[Reading text start]

Living and working in Yangon
This post is the first in a series focusing on Yangon, Myanmar. It is predominantly meant to provide an additional perspective on the logistics of living and working in Yangon. Recognizing that my knowledge and perspective on the city will change I’ll be updating it over time.
2016 Update: So it has been a little over two years since I wrote this post and it has turned out to be surprisingly popular post resulting in me often meeting people who are like ‘hey I read your blog’. But it’s not just my new found fame which has changed since writing this, so has Yangon. So to account for this I’ve gone back to my original post and made some additions/changes where necessary.
For anyone who has skimmed my blog you’ll know that not unlike Leonardo da Vinci I’m a man of many passions, including (but not limited to) economics and travel. Fortunately, I’ve recently been able to combine both these passions in my new role as an economist in Yangon, Myanmar.
Of course given the logistical challenge of moving countries, few people take the decision lightly. For me, this was made all the more difficult as I tend to only make hard choices after doing hard research, a task made particularly difficult given the dearth of information on living in Yangon. So here I am, writing a post covering Yangon 101, so if this doesn’t sound like something you’re not interested in you should probably stop reading somewhere around here.
At the outset, I probably don’t need to tell you where Myanmar is. But to be safe, it’s a country in South Asia bordered by India, China and Thailand (among others).
Being much closer to the equator and at an altitude somewhere near sea-level Yangon can be hot. Of course this is not universally true with some areas in the north of Myanmar even experiencing snow, but in any case you probably aren’t going to need warm clothes.
2016 Update: It’s worth mentioning the heat is really a big deal over here. Obviously this is going to subjective as I notice locals in arctic gear when I’m almost fainting from heat exhaustion, but be warned it can get very hot and uncomfortable. Power outages also seem to occur more frequently (or perhaps just more painfully) during the hottest part of the year, which means air conditioners and fans can stop operating when you least expect it.
Although you might be able to avoid this by finding an apartment with a generator, I personally still don’t think the extra cost of renting such a place is justified, but that will depend on you.
Traffic in Yangon is bad, but not much worse than many other populated cities in Asia. For me it seems somewhere close to the traffic in Phnom Penh, Cambodia. On a practical level what this might mean is a 5 km trip takes 30-40 minutes instead of 10 minutes during heavy traffic.
Yangon is not the ‘wild west’: there are enough shops/restaurants and cinemas to make your stay more than comfortable. Although you shouldn’t expect wine, caviar and toast points, there are enough shops, restaurants and cinemas to make an unadventurous expat happy.
2016 Update: Actually, now you probably can find caviar and toast points (not that I’ve looked). But overall the food scene has improved a lot in two years, there are now relatively decent Mexican, Japanese and Vietnamese restaurants there (you can see a good sample via Yangon Door 2 Door). There are also more and more decent coffee shops emerging, particularly around the expat-rich Yawmingyi area.
A Note on Food
Although this has been the death of my diet, there is actually a food delivery service in Yangon called ‘Yangon Door2Door’. Although I haven’t tested out much on their menu, they have a pretty decent range of food they’ll deliver to your door (including pizza, etc).

[Reading text end]
[Data shown start]

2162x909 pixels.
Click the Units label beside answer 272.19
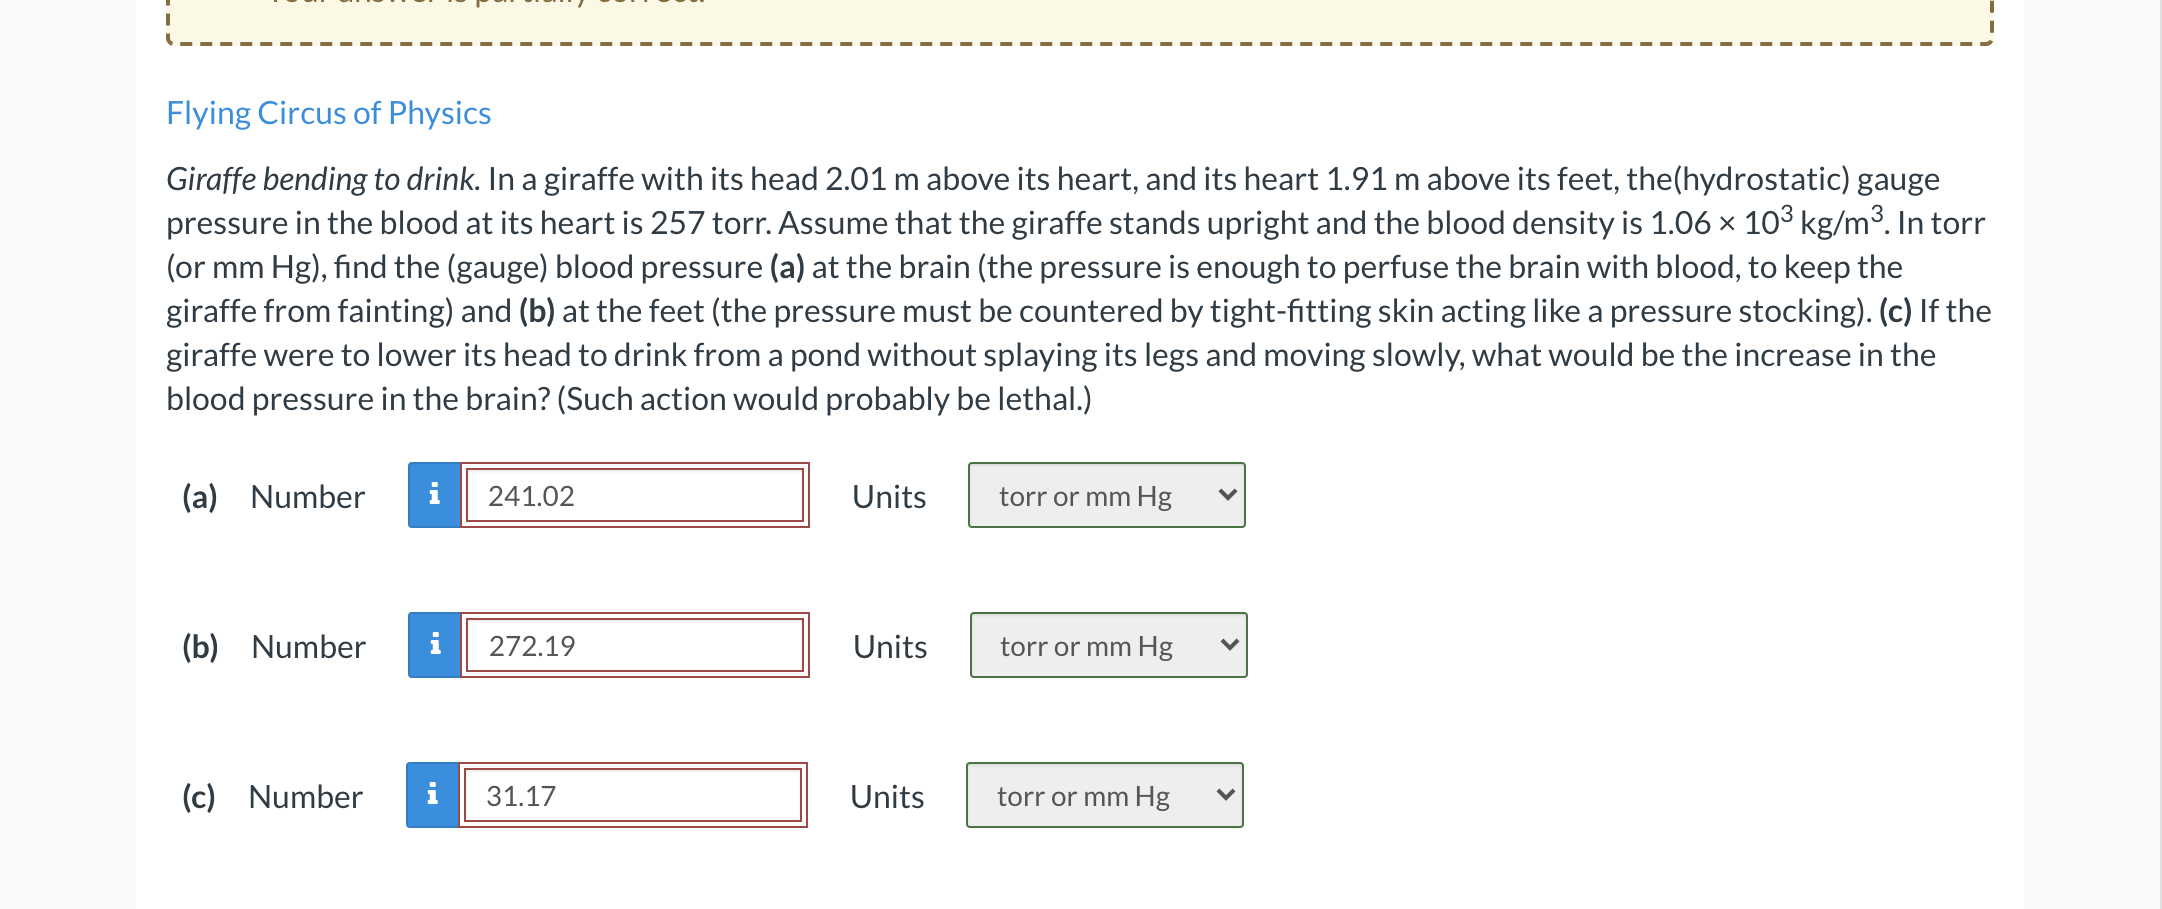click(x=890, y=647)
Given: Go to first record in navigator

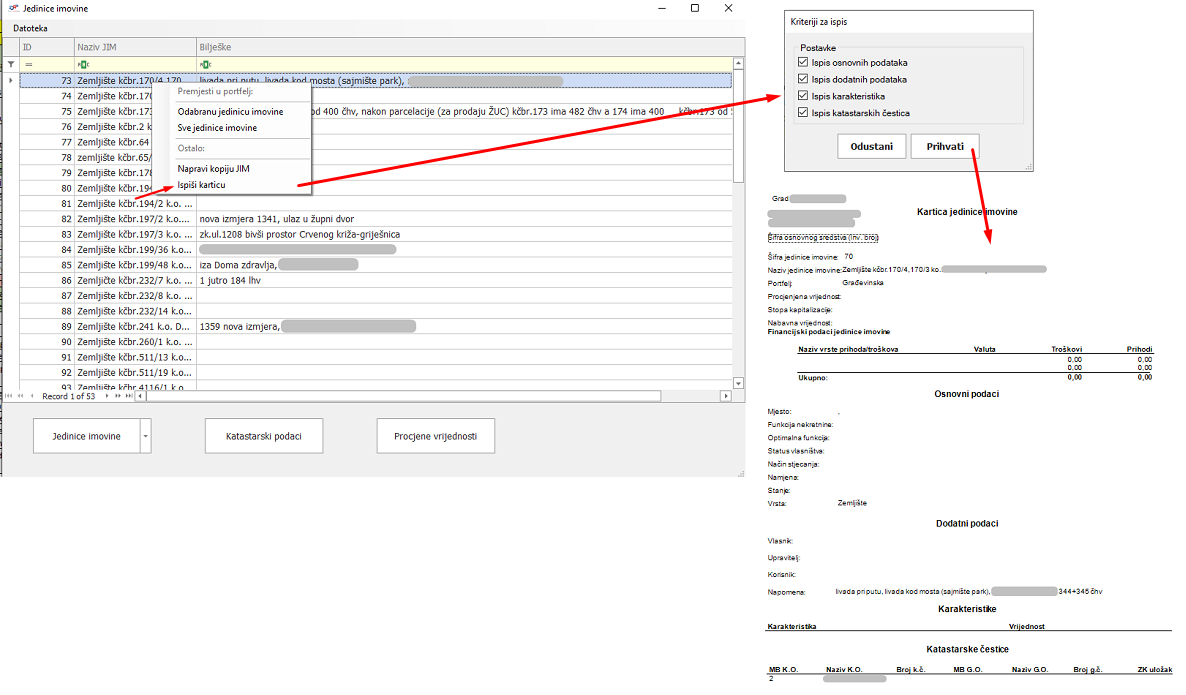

[Data shown end]

Exercises →
[A] According to the Yangon post, how long might a 5 km trip take in heavy traffic?
[B] From the Yangon post, reproduce the passage between "2016 Update: It’s" and "depend on you.", inclusive.
[C] Name every country mentioned in the Yangon post.

List of solutions →
[A] 30-40 minutes, instead of 10 minutes.

[B]
2016 Update: It’s worth mentioning the heat is really a big deal over here. Obviously this is going to subjective as I notice locals in arctic gear when I’m almost fainting from heat exhaustion, but be warned it can get very hot and uncomfortable. Power outages also seem to occur more frequently (or perhaps just more painfully) during the hottest part of the year, which means air conditioners and fans can stop operating when you least expect it.
Although you might be able to avoid this by finding an apartment with a generator, I personally still don’t think the extra cost of renting such a place is justified, but that will depend on you.

[C] Myanmar, India, China, Thailand, Cambodia